*EXERCISE REQUIREMENTS:* Nothing below is to be printed except the lines between the line holding "You are a computer-use" and the line holding "Instruction: Click the pencil Shout Out icon", inclusive, each exactly as it appears.

*EXERCISE INPUTS:*
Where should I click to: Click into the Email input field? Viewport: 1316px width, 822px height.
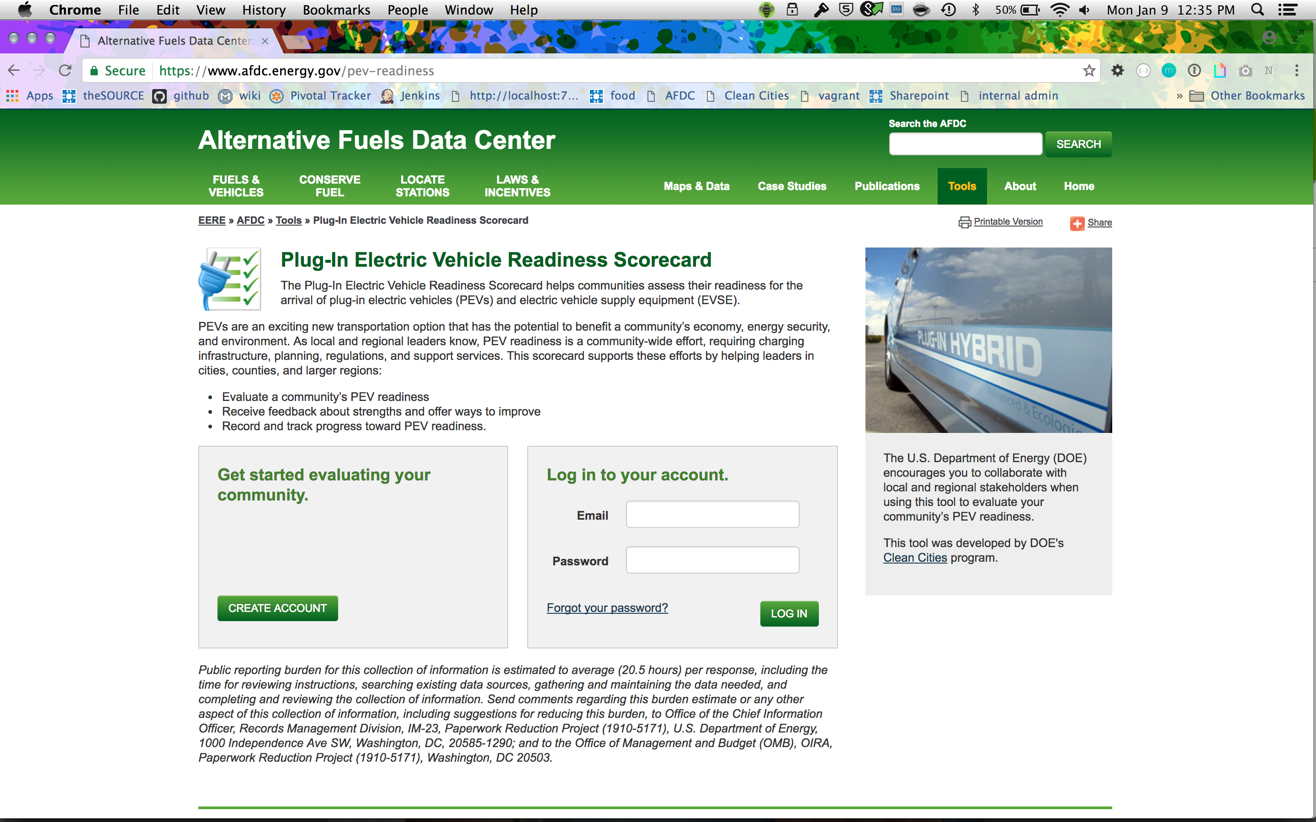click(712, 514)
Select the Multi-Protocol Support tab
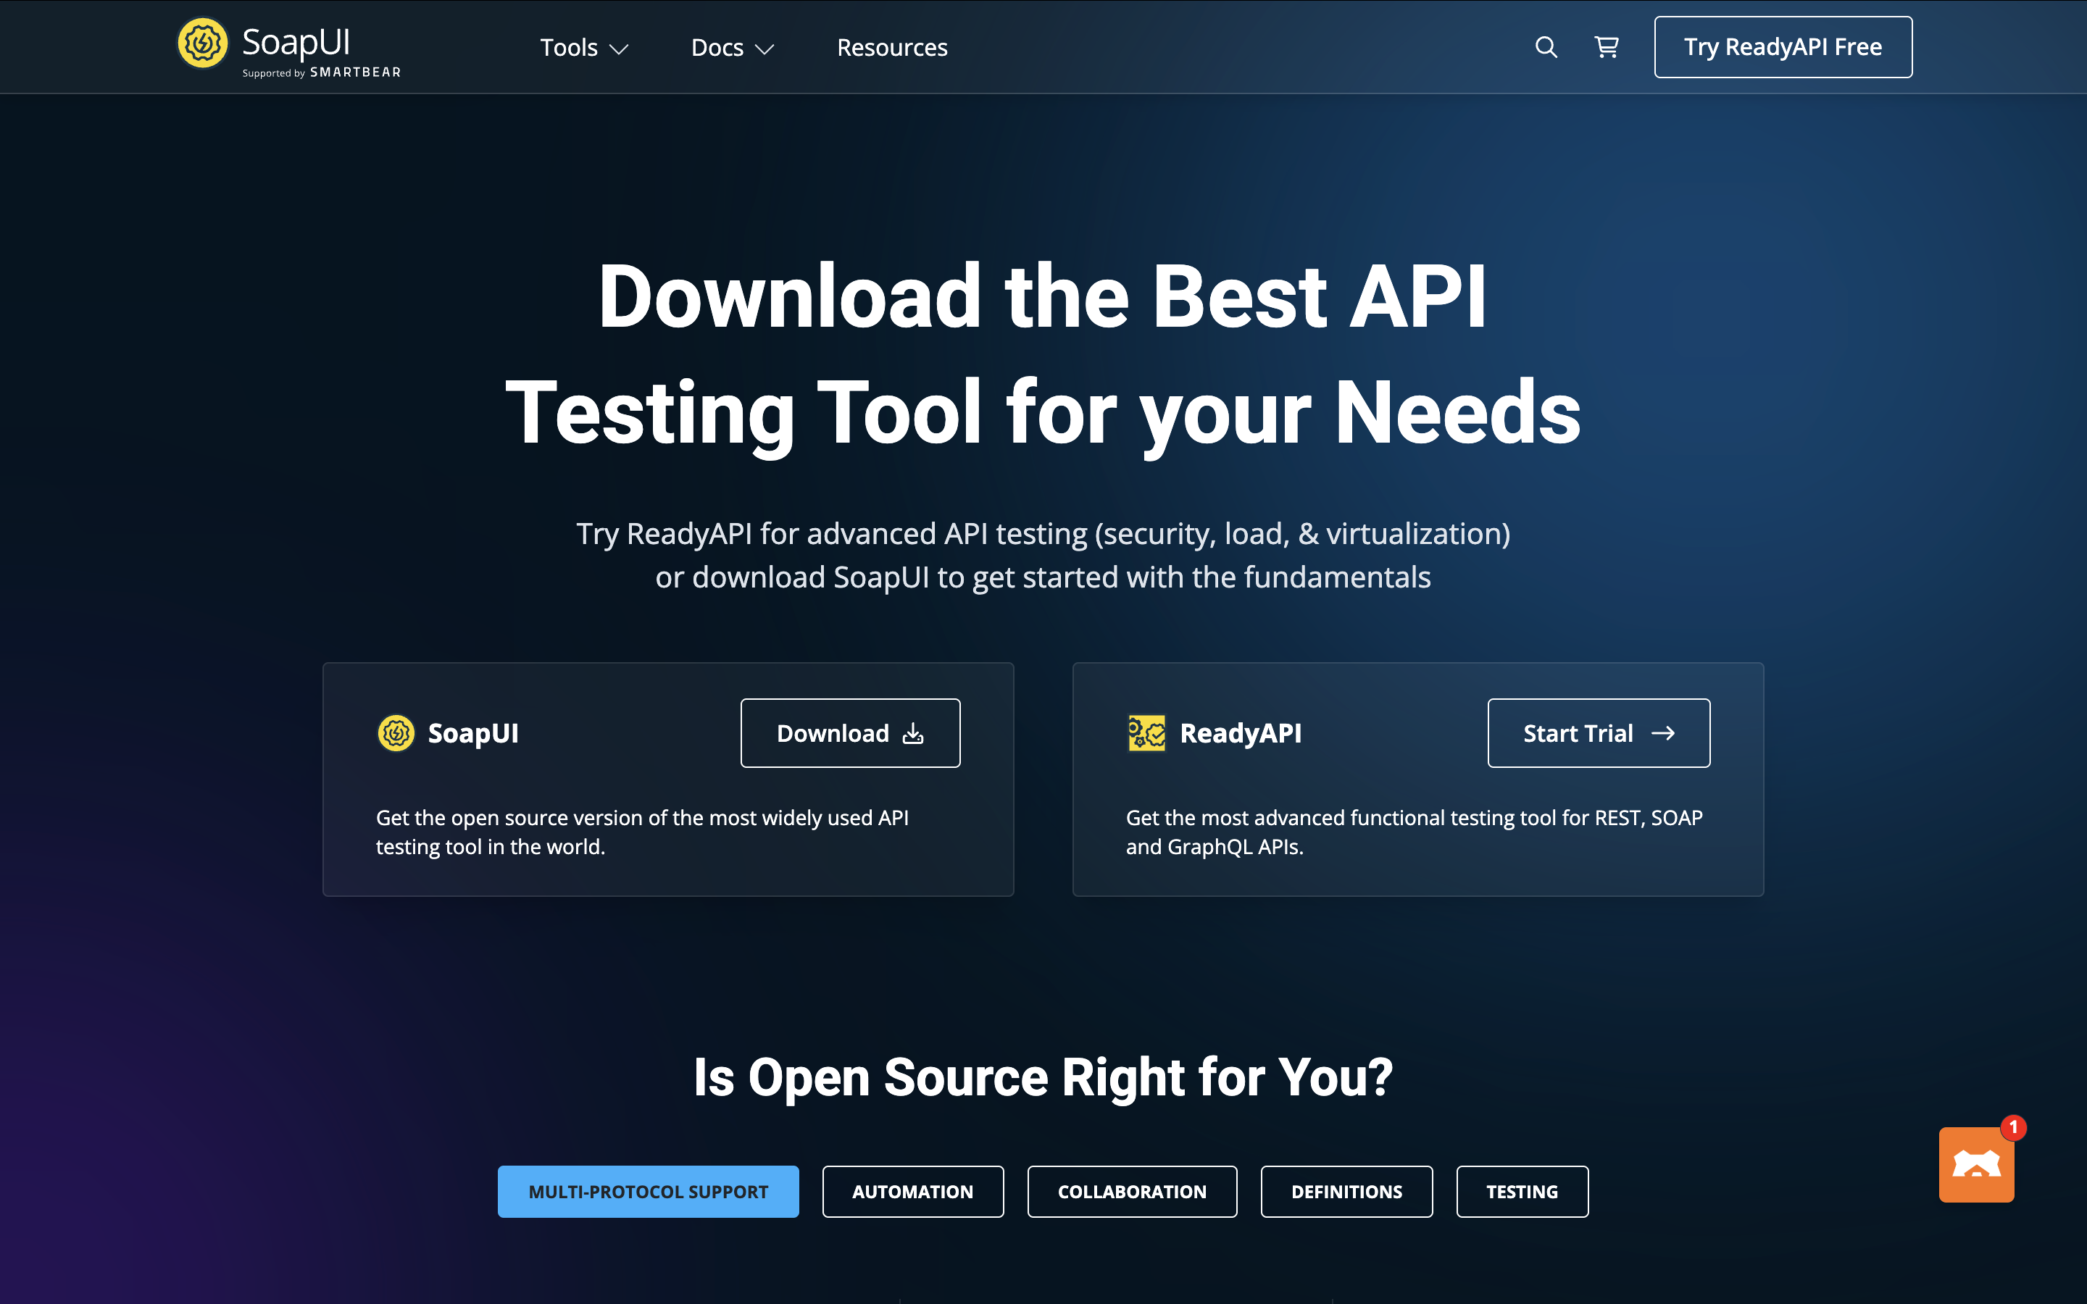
...
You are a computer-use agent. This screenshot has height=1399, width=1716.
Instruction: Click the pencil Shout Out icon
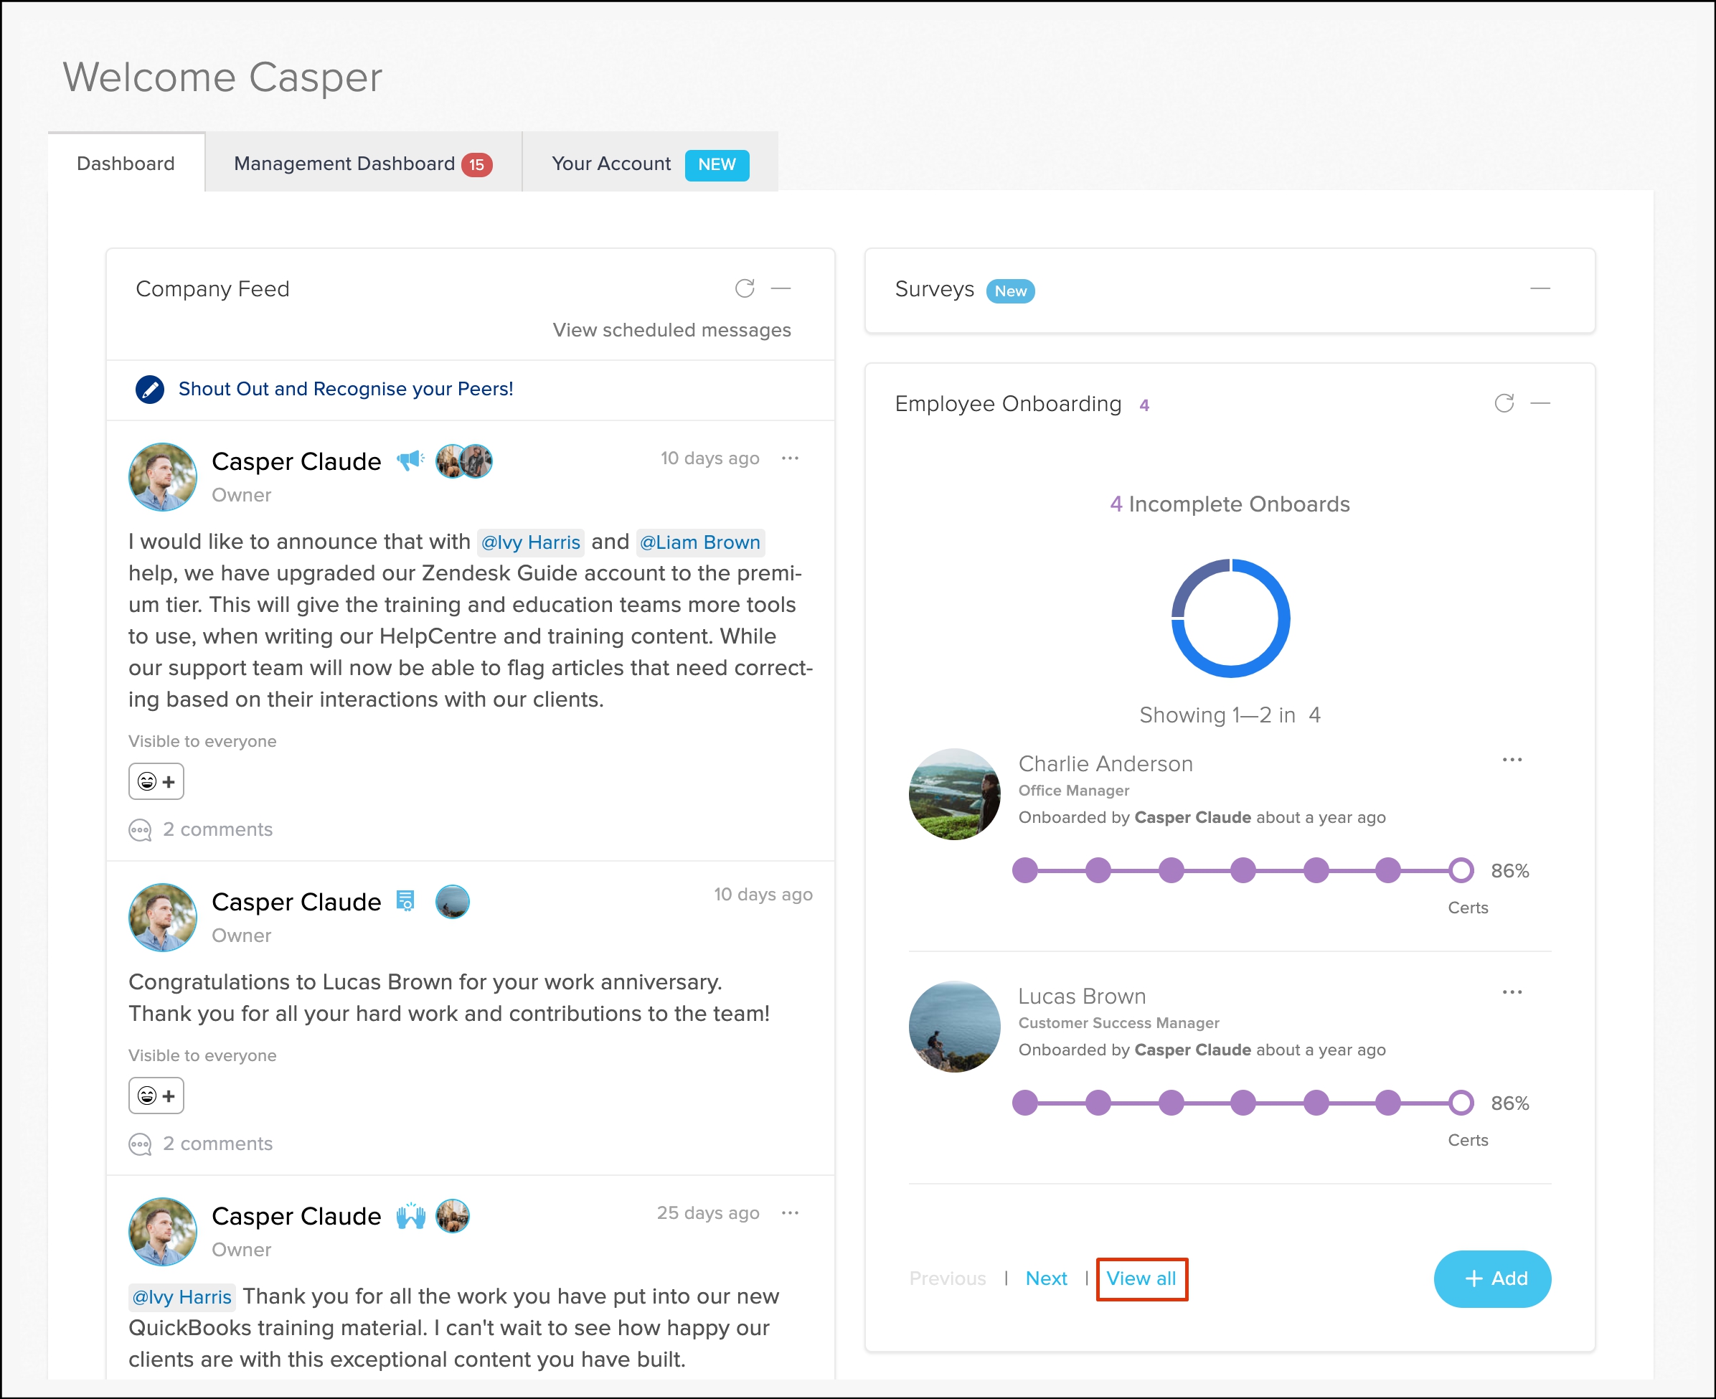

*ANSWER SECTION:*
You are a computer-use agent. This screenshot has height=1399, width=1716.
Instruction: Click the pencil Shout Out icon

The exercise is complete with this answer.